Hiking

Hike or walk the over 200 km of paths, routes, and trails on Fogo Island.

All Seven Seasons

The only way to truly know Fogo Island is to explore it by foot. Walk along ancient footpaths steeped in history, hike jagged cliffs to one of the four corners of the earth, and follow animal tracks into an untamed wilderness. With over 200 km of paths, routes, and trails, our island is a mystical destination for hikers and walkers alike. Hikes can be self-guided, or taken with a knowledgeable local guide.

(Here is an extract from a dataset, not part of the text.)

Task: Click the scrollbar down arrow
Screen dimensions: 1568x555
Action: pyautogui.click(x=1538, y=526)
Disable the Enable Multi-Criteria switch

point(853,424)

Every trail tells a story—those long winters spent walking to distant lumber woods or lookout points where loved ones eagerly awaited a ship to return from the sea. There is a soulfulness to our landscape because this is a place where nature and culture are bound together. Abandoned communities where people once lived, such as Eastern Tickle and Lion’s Den, have gone back to the exclusive domain of nature… but the ghosts still linger.  Many visitors hike out to Joe Batt's Point to visit the Great Auk, a bronze sculpture by artist Todd McGrain. It's hard to resist giving the Auk a hug as you gaze north towards the Funks, where these birds, now tragically extinct, once called home.

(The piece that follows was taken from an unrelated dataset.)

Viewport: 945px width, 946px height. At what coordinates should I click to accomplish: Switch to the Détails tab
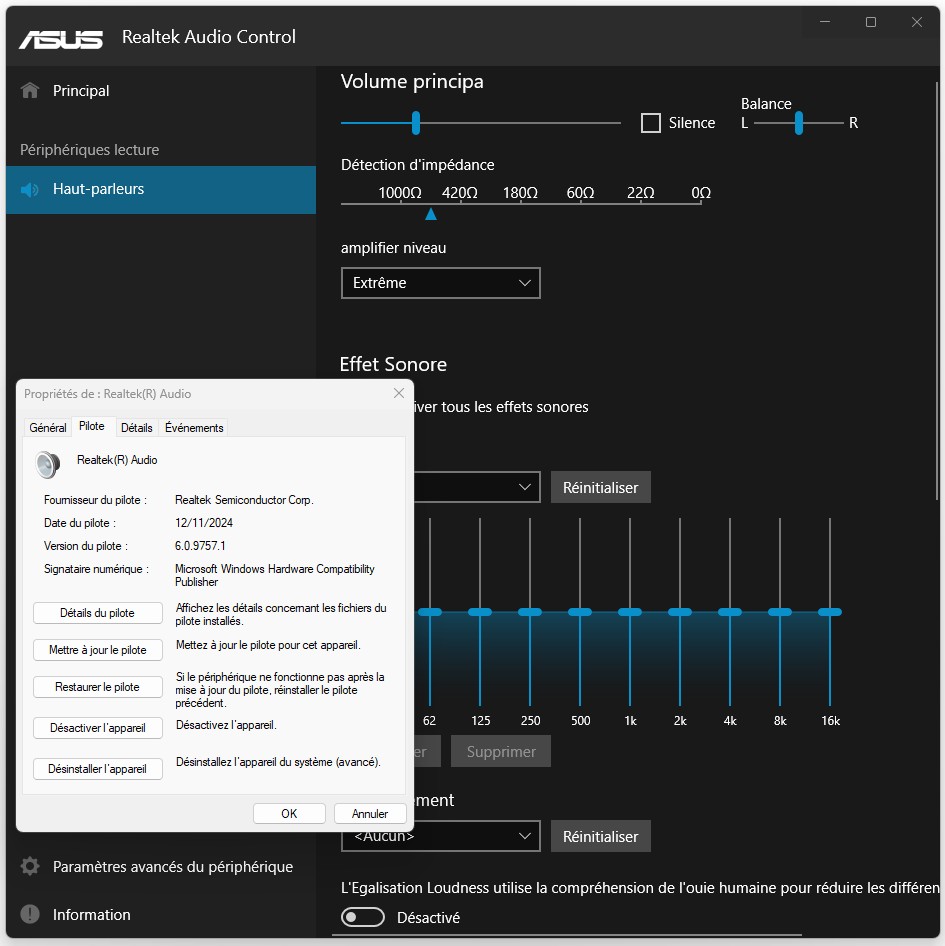point(137,427)
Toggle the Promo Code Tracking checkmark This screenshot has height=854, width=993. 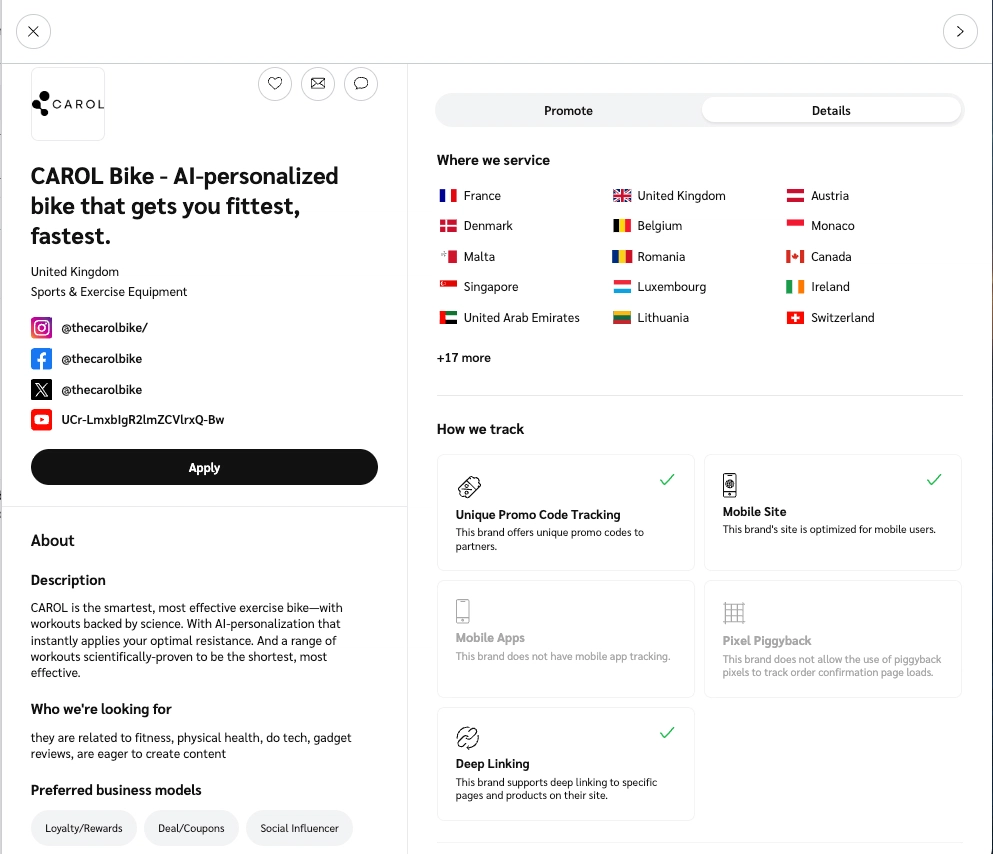pos(667,480)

Between the Labrador Current’s cold waters and our unsheltered coasts, the arctic comes to us. At a 49 degree latitude, Fogo Island’s sub-arctic landscape breeds bogs, barrens, and boreal forests. Bounded by the craggy shores of the North Atlantic, it is not uncommon to spot caribou, foxes, whales, icebergs, and colonies of seabirds. And our 420-million-year-old geologic history is in evidence everywhere: spot stunning and fascinating contortions of rock formed by ice, fire, and sea.

On this elemental island there are fourteen easily accessible trails:

  • Back Western Shore
  • Brimstone Head
  • Fogo Head
  • The Head’s Trail
  • Lion’s Den
  • Waterman’s Brook Trail
  • Barr’d Islands
  • Joe Batt’s Point
  • Turpin’s Trail East
  • Turpin’s Trail West
  • Oliver’s Cove
  • Deep Bay

For those who want to venture out further, our naturalists, geologists-in-residence, and community hosts can guide you.

Being on this farthest of shores offers the possibility of getting to know our welcoming wilderness on a deep level. Naturalist John Muir said it best: “I only went out for a walk, and finally concluded to stay out till sundown, for going out, I found, was really going in.”